As I mentioned in my last post, 2022 was a tough year. Many organizations started the year with goals of scaling and growth. But as the economy took a turn, inflation rose and talk of a recession loomed – plans changed quickly as organizations focused on capital preservation. 

Most companies look for ways to reduce operational spend whenever the economy shows signs of slowing. For a large subset of our customers, cost savings became a critical and immediate company goal in the second half of the year. 

One area of operating expenses that often goes overlooked? Your software. After all, it’s typically the second largest operating expense right after headcount. With such a large budget, how can you be certain you’ve maximized investments and cut all waste possible? 

For most companies, the answer is that you haven’t. Here’s what we’ve found from processing over $30 billion in business software spend: 

  • 40% of software licenses are wasted 
  • Companies spend $2,500 to $7,000 per employee on software
  • And companies overspend on software by an average of 15%

As such, software is an excellent place to buckle down during financial hardship. 

The following steps outline how we work with our customers to help them capture the savings lurking in their SaaS stack today and set them up for success long into the future.

Use Data as Your North Star

Driving OpEx reductions with a programmatic, strategic approach means you must have comprehensive visibility into where OpEx lives. SaaS, one of the largest OpEx drivers, lives all over the company – in different departments, functions, teams and even with individuals. And because of that decentralization it can be nearly impossible to see the entire purview of your organization’s SaaS stack without the help of a SaaS management platform. In fact, we find that more than 55% of SaaS purchases aren’t tagged as software, which means that there’s more SaaS in your business than you realize. But the good news is that more SaaS, means more opportunity for optimization. A comprehensive data set ensures you find ALL of the overlapping applications, shadow IT, and SaaS purchasing that lives outside your existing governance structures. 

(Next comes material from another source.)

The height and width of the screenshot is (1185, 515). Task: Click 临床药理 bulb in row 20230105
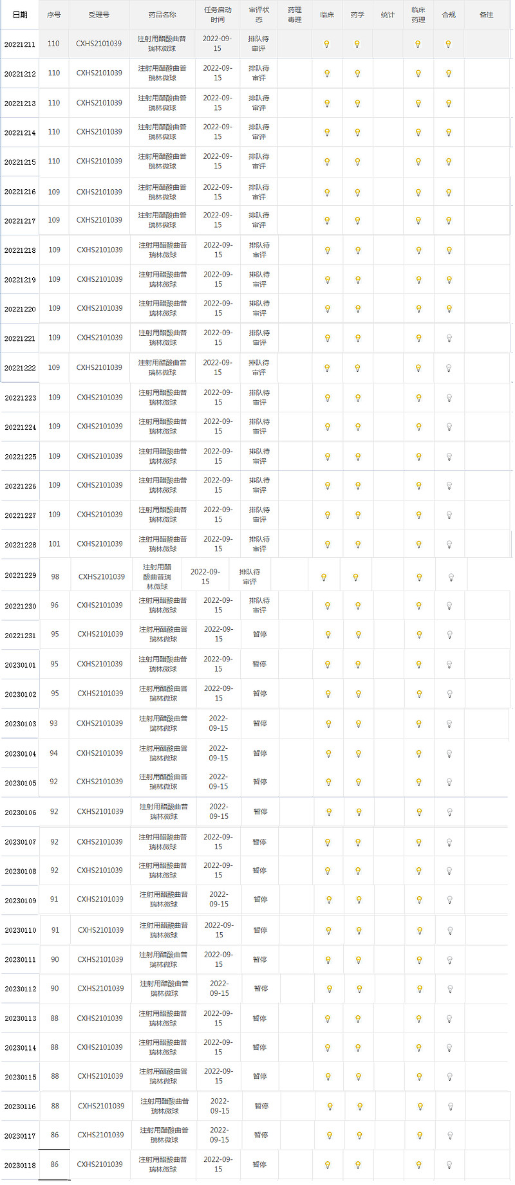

Operationalize Your Renewal Process

Once you have visibility into your apps, now you need to understand when you can realize cost savings and opportunities for optimization. For SaaS, this golden window of opportunity exists at the point of renewal. Renewal dates and terms live in contracts and your existing contract lifecycle management (CLM) solution. But for most companies, this isn’t exhaustive. That makes payment data the next important “forensic” component to understand when each of your SaaS applications renews. Map out every application to the renewal, and begin aligning your opportunities to your renewal schedule. 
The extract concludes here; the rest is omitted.